Interestingly enough, while few mention their boyfriend or girlfriend, most reply that they would give up their lives for their parents or siblings. They recognize that their own lives are connected to and derive meaning from those who first gave them life and nurturance. That kind of love is not what most of popular culture thinks it is.
In one of the most powerful passages in the New Testament, Jesus says, “This is my commandment, that you love one another as I have loved you. Greater love has no one than this, that a man lay down his life for his friends” (John 15:12-13). Jesus, of course, will put that commandment in practice very shortly, when he, in fact, gives up his life for the whole world. The deepest meaning of life is found when, in an act of complete unselfishness, a person gives all for the love of another.

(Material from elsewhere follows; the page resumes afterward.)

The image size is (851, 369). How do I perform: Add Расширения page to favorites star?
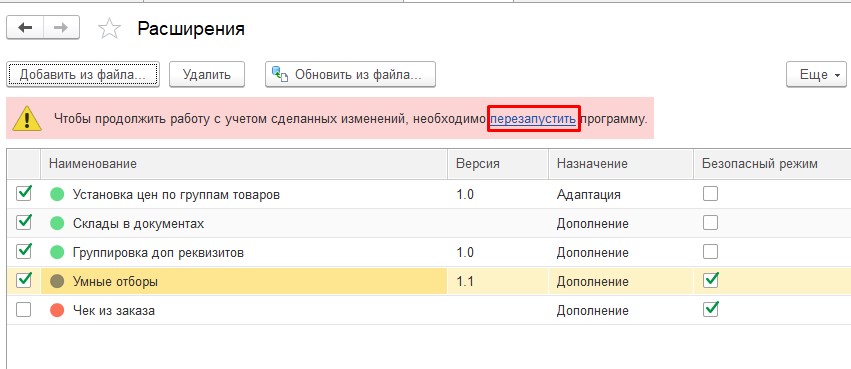[109, 29]
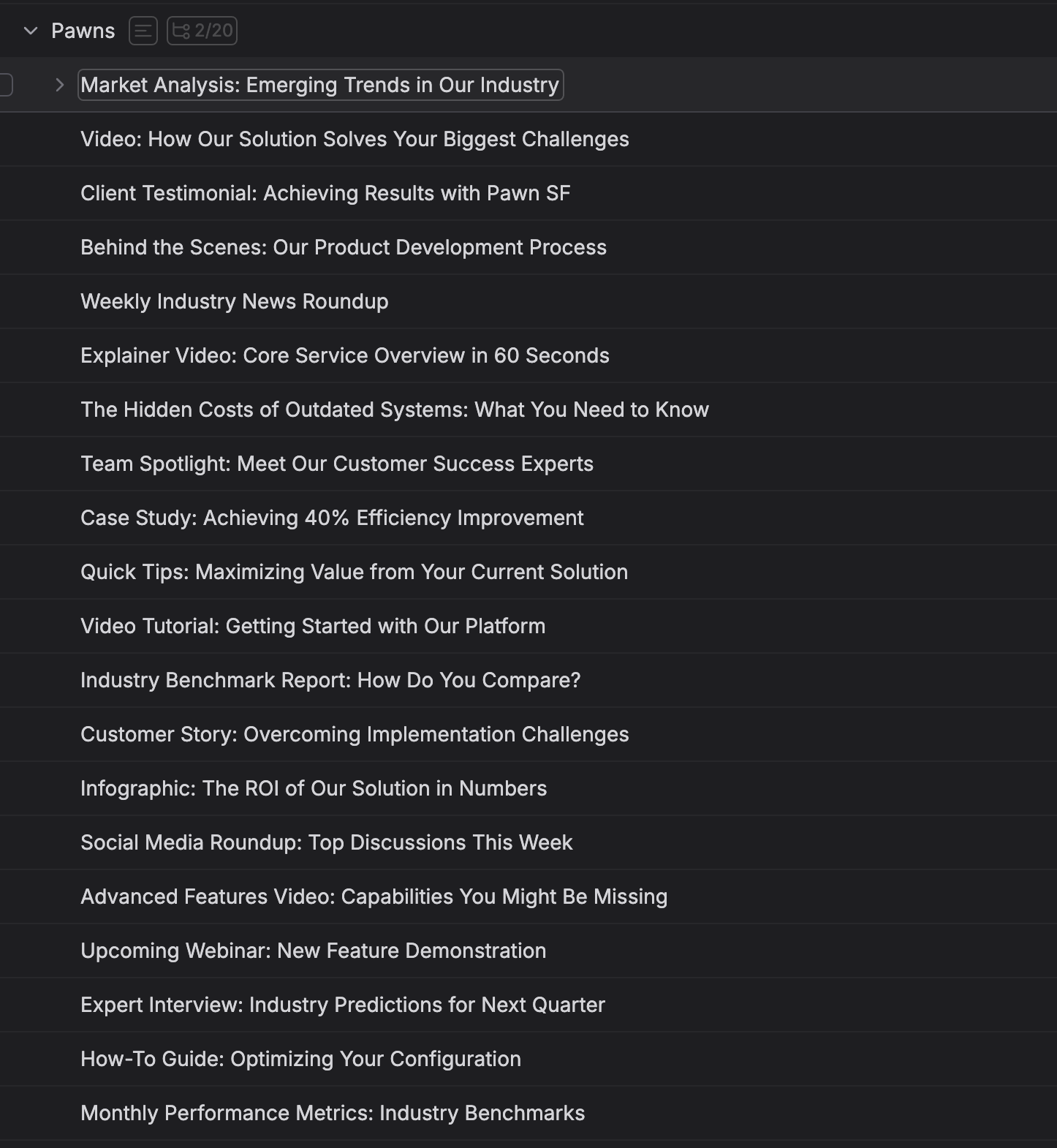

One does not have to search world literature or the recorded lives of the saints to find examples of such love. I found it decades ago in the modest example of an elderly man who showed such love for a spouse. Of course, it is not the only example I have seen over my somewhat sheltered life as an academic. It shines forth in the lives of those parents who have cared for a disabled child, or those families who also quietly sustain an elderly parent. It is transparent in the lives of religious who devote themselves with eagerness to serve the poor their entire lives. Love of that sort manifests itself more modestly in every gesture of the person who resists the self in order to serve the needs of others.
Such love of the other is intimately and inextricably bound up with the love of God. In a striking passage, St. John says flatly that anyone who says he loves God but hates his neighbor “is a liar.” How, John goes on to say, can you love God whom you cannot see when you cannot love a neighbor whom you can see? (I John 4:20).
The conclusion from this is startling: If you truly and deeply love another, you experience God, who is love.